• _Work task_
Output the data exactly, with every line intact.

-------------------------

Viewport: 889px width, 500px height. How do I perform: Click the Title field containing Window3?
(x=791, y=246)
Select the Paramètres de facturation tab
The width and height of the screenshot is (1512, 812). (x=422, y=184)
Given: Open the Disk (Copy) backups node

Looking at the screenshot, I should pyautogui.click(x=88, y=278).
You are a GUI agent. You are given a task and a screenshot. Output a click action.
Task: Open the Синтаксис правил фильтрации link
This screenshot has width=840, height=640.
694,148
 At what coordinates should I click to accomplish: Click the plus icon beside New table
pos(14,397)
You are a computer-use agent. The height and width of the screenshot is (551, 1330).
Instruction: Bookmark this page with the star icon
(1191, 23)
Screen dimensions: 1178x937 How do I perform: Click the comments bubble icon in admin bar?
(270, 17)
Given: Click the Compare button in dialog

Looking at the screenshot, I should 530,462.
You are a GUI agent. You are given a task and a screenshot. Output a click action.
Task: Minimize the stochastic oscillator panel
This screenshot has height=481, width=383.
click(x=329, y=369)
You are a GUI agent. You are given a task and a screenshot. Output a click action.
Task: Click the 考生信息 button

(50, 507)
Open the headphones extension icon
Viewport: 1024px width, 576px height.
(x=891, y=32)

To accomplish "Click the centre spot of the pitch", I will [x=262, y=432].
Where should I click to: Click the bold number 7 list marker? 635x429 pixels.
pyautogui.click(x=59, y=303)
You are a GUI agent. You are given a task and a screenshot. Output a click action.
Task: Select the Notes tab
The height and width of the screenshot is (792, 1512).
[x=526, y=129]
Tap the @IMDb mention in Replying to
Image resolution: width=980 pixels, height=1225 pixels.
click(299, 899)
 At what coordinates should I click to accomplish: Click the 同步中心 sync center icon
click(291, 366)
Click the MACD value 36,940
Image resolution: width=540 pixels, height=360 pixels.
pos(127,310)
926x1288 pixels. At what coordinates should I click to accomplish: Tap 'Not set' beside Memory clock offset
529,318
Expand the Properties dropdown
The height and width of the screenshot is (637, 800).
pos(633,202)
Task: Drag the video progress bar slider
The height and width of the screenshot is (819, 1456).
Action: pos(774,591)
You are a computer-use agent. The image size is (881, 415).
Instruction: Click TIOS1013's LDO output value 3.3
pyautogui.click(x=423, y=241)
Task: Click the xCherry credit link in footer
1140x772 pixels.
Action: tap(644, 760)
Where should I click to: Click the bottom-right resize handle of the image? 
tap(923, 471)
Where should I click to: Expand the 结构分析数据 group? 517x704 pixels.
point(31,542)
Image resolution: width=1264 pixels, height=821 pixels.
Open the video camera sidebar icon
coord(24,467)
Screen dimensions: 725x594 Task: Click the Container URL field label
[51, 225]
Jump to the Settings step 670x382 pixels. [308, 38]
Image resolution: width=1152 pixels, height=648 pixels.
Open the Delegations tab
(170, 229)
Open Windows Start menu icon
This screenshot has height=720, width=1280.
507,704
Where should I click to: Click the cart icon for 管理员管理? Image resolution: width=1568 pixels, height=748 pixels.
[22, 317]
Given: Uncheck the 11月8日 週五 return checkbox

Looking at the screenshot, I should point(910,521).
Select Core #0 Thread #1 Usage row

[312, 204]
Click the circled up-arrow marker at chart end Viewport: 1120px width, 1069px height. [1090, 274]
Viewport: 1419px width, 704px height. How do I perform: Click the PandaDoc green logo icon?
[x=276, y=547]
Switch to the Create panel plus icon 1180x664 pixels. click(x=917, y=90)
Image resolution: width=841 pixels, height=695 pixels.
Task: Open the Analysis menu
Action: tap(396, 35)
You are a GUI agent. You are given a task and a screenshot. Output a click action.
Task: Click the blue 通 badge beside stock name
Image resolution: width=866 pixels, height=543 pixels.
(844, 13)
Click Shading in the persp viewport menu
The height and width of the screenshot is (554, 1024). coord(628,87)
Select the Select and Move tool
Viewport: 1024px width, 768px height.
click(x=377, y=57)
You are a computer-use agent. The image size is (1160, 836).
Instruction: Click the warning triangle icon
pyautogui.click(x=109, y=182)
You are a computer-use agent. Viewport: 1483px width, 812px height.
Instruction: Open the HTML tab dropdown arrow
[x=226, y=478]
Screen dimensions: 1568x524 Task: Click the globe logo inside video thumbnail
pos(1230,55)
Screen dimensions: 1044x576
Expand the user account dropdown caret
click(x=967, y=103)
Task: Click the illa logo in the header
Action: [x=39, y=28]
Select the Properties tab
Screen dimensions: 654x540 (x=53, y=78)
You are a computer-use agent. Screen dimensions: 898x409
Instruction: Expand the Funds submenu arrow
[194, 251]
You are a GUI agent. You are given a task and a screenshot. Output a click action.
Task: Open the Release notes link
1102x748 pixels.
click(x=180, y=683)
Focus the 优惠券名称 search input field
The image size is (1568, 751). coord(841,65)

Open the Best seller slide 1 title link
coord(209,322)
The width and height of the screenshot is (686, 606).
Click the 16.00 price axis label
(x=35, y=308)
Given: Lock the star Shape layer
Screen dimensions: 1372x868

-------------------------

• _Result_
Viewport: 889px width, 500px height. How do I perform: Click the Title field containing Window3?
(x=791, y=246)
Select the Paramètres de facturation tab
The width and height of the screenshot is (1512, 812). (x=422, y=184)
Given: Open the Disk (Copy) backups node

Looking at the screenshot, I should pyautogui.click(x=88, y=278).
You are a GUI agent. You are given a task and a screenshot. Output a click action.
Task: Open the Синтаксис правил фильтрации link
This screenshot has width=840, height=640.
694,148
 At what coordinates should I click to accomplish: Click the plus icon beside New table
pos(14,397)
You are a computer-use agent. The height and width of the screenshot is (551, 1330).
Instruction: Bookmark this page with the star icon
(1191, 23)
Screen dimensions: 1178x937 How do I perform: Click the comments bubble icon in admin bar?
(270, 17)
Given: Click the Compare button in dialog

Looking at the screenshot, I should 530,462.
You are a GUI agent. You are given a task and a screenshot. Output a click action.
Task: Minimize the stochastic oscillator panel
This screenshot has height=481, width=383.
click(x=329, y=369)
You are a GUI agent. You are given a task and a screenshot. Output a click action.
Task: Click the 考生信息 button

(50, 507)
Open the headphones extension icon
Viewport: 1024px width, 576px height.
(x=891, y=32)

To accomplish "Click the centre spot of the pitch", I will [x=262, y=432].
Where should I click to: Click the bold number 7 list marker? 635x429 pixels.
pyautogui.click(x=59, y=303)
You are a GUI agent. You are given a task and a screenshot. Output a click action.
Task: Select the Notes tab
The height and width of the screenshot is (792, 1512).
[x=526, y=129]
Tap the @IMDb mention in Replying to
Image resolution: width=980 pixels, height=1225 pixels.
click(299, 899)
 At what coordinates should I click to accomplish: Click the 同步中心 sync center icon
click(291, 366)
Click the MACD value 36,940
Image resolution: width=540 pixels, height=360 pixels.
pos(127,310)
926x1288 pixels. At what coordinates should I click to accomplish: Tap 'Not set' beside Memory clock offset
529,318
Expand the Properties dropdown
The height and width of the screenshot is (637, 800).
pos(633,202)
Task: Drag the video progress bar slider
The height and width of the screenshot is (819, 1456).
Action: pos(774,591)
You are a computer-use agent. The image size is (881, 415).
Instruction: Click TIOS1013's LDO output value 3.3
pyautogui.click(x=423, y=241)
Task: Click the xCherry credit link in footer
1140x772 pixels.
Action: tap(644, 760)
Where should I click to: Click the bottom-right resize handle of the image? 
tap(923, 471)
Where should I click to: Expand the 结构分析数据 group? 517x704 pixels.
point(31,542)
Image resolution: width=1264 pixels, height=821 pixels.
Open the video camera sidebar icon
coord(24,467)
Screen dimensions: 725x594 Task: Click the Container URL field label
[51, 225]
Jump to the Settings step 670x382 pixels. [308, 38]
Image resolution: width=1152 pixels, height=648 pixels.
Open the Delegations tab
(170, 229)
Open Windows Start menu icon
This screenshot has height=720, width=1280.
507,704
Where should I click to: Click the cart icon for 管理员管理? Image resolution: width=1568 pixels, height=748 pixels.
[22, 317]
Given: Uncheck the 11月8日 週五 return checkbox

Looking at the screenshot, I should point(910,521).
Select Core #0 Thread #1 Usage row

[312, 204]
Click the circled up-arrow marker at chart end Viewport: 1120px width, 1069px height. [1090, 274]
Viewport: 1419px width, 704px height. How do I perform: Click the PandaDoc green logo icon?
[x=276, y=547]
Switch to the Create panel plus icon 1180x664 pixels. click(x=917, y=90)
Image resolution: width=841 pixels, height=695 pixels.
Task: Open the Analysis menu
Action: tap(396, 35)
You are a GUI agent. You are given a task and a screenshot. Output a click action.
Task: Click the blue 通 badge beside stock name
Image resolution: width=866 pixels, height=543 pixels.
(844, 13)
Click Shading in the persp viewport menu
The height and width of the screenshot is (554, 1024). coord(628,87)
Select the Select and Move tool
Viewport: 1024px width, 768px height.
click(x=377, y=57)
You are a computer-use agent. The image size is (1160, 836).
Instruction: Click the warning triangle icon
pyautogui.click(x=109, y=182)
You are a computer-use agent. Viewport: 1483px width, 812px height.
Instruction: Open the HTML tab dropdown arrow
[x=226, y=478]
Screen dimensions: 1568x524 Task: Click the globe logo inside video thumbnail
pos(1230,55)
Screen dimensions: 1044x576
Expand the user account dropdown caret
click(x=967, y=103)
Task: Click the illa logo in the header
Action: [x=39, y=28]
Select the Properties tab
Screen dimensions: 654x540 (x=53, y=78)
You are a computer-use agent. Screen dimensions: 898x409
Instruction: Expand the Funds submenu arrow
[194, 251]
You are a GUI agent. You are given a task and a screenshot. Output a click action.
Task: Open the Release notes link
1102x748 pixels.
click(x=180, y=683)
Focus the 优惠券名称 search input field
The image size is (1568, 751). coord(841,65)

Open the Best seller slide 1 title link
coord(209,322)
The width and height of the screenshot is (686, 606).
Click the 16.00 price axis label
(x=35, y=308)
Given: Lock the star Shape layer
Screen dimensions: 1372x868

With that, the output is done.